Last week, over dinner, my daughter brought up an uncomfortable situation she was experiencing with an unhappy friend whose project wasn’t selected by their teacher to advance in a competition. The teacher could choose only three finalists, and her friend wasn’t chosen. The problem, her friend explained to her, wasn’t that she didn’t make it. No, what made her upset was how the teacher had shared her reasoning.
“She told her that Virginia had put more work into her project and that Elijah’s was more polished,” my daughter explained. My daughter's friend was uncomfortable with being directly compared to her peers.
“She must not play competitive sports,” my son said.
“What do you mean?” I asked.
“There are only so many spots. You are competing with other players who share your position. Coaches have to compare you to your teammates. If you don’t measure up, you get cut,” he explained.
Who was this wise young man I could have sworn only this morning, didn’t have fused frontal lobes as he returned to the house not once, not twice, but THREE times as he remembered keys, wallet, and then his phone?
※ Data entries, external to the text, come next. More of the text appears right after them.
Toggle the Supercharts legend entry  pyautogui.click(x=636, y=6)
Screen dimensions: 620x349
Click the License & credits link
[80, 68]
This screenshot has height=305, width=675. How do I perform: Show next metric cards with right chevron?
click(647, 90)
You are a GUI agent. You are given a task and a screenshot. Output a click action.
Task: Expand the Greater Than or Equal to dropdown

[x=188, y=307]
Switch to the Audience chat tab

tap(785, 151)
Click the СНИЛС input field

He painfully knew his subject having just re-made the Varsity baseball team…after initially being cut. His position was tenuous, and he felt the constant stress to keep pace with the other catchers lest he get ‘sent down’ again.
“I never thought about that before, but you're right,” my daughter said. “I’ve gotten a lot less sensitive about not making the team because someone else was better than me. Yeah, it’s disappointing, but I can’t control how many other players play outside back and, of course, I can’t control how good they are.”
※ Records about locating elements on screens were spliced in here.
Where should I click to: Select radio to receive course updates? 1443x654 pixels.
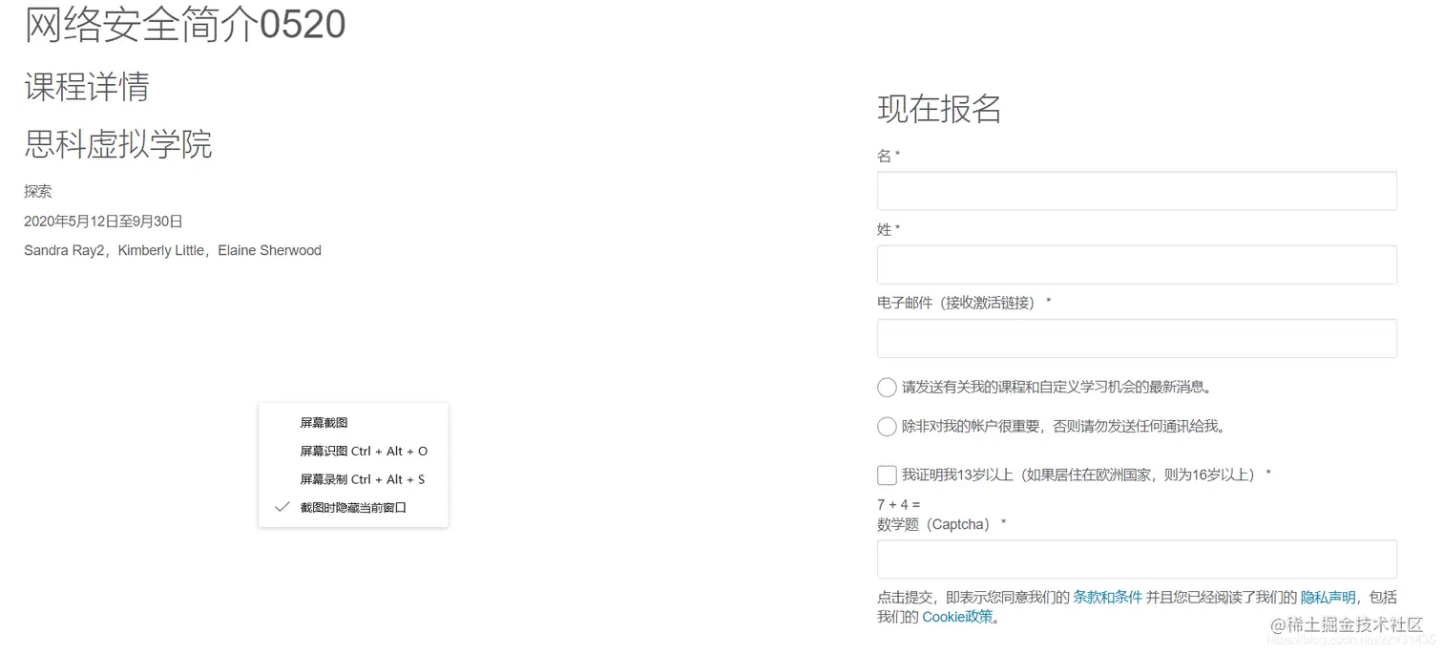tap(886, 387)
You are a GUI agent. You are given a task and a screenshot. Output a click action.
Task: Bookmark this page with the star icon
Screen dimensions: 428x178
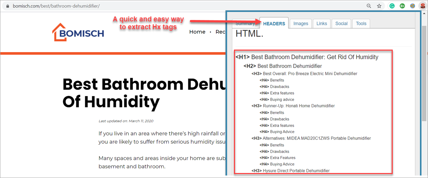pyautogui.click(x=379, y=6)
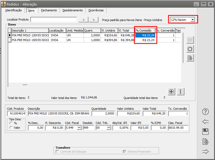This screenshot has width=215, height=160.
Task: Switch to the Fechamento tab
Action: tap(49, 11)
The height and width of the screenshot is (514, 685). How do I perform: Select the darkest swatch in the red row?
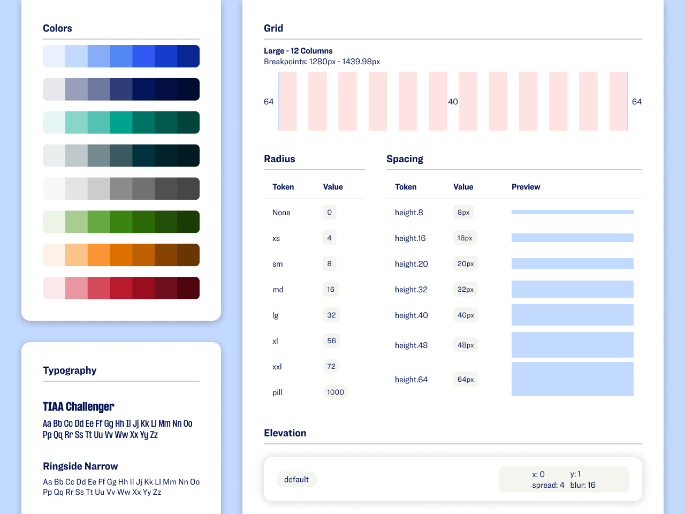tap(188, 288)
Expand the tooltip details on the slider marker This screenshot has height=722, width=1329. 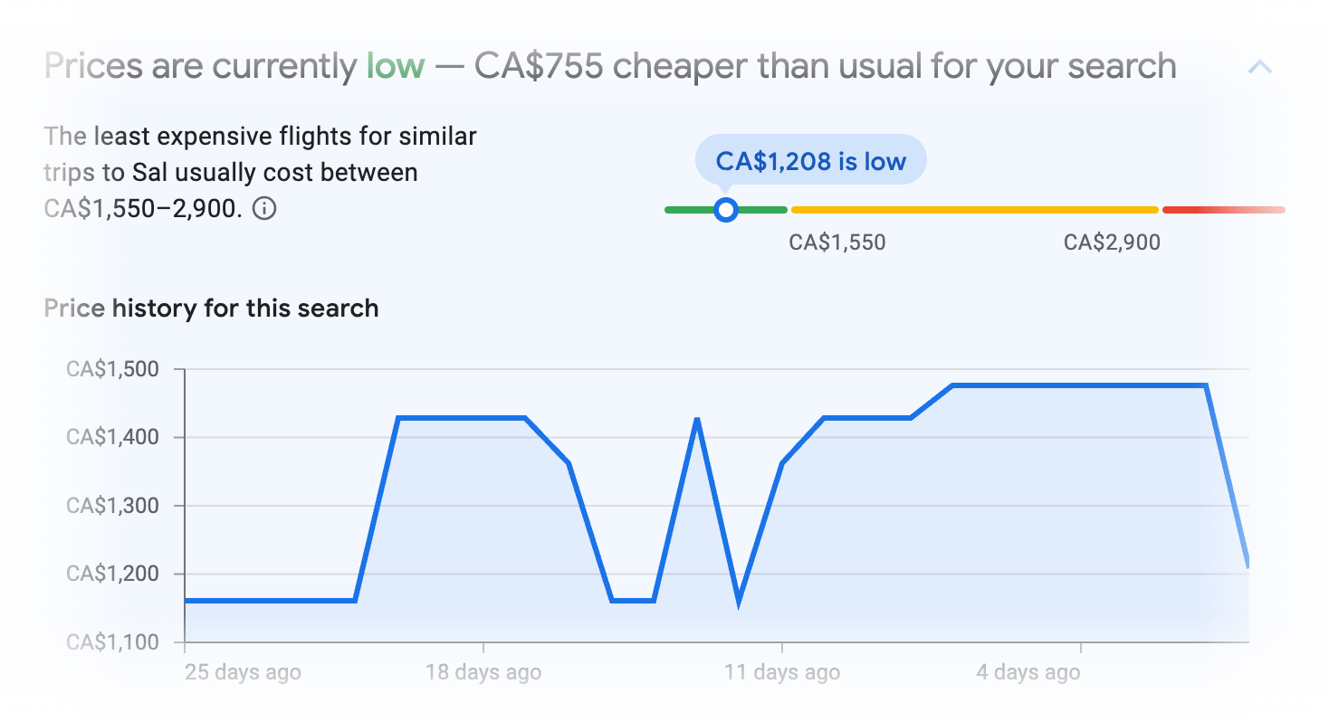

Huh. This was a life lesson I hadn’t expected. My husband and I had enjoyable team-sport experiences in our childhoods, so we encouraged the kids to try out for one they liked. We hoped they would reap the benefits of teamwork, better body image, and more self-confidence.
I had given no thought; once they moved from recreational league to competitive league, they might learn more. The kids were gaining valuable perspective to add to their 'life toolbox': today; one outside-back slot on the soccer team and one catcher position on the baseball team…tomorrow; one job opening.
In fact, research by Ernst & Young found that the majority (52%) of C-suite women (CEO, CIO, CFO, COO) played sport at the much more competitive university level, compared to just 39% of women at other management levels. And C-suite women note that their competitiveness has been a more significant factor in their careers than more junior women: 37% cite this as a critical factor, compared with 26% of others.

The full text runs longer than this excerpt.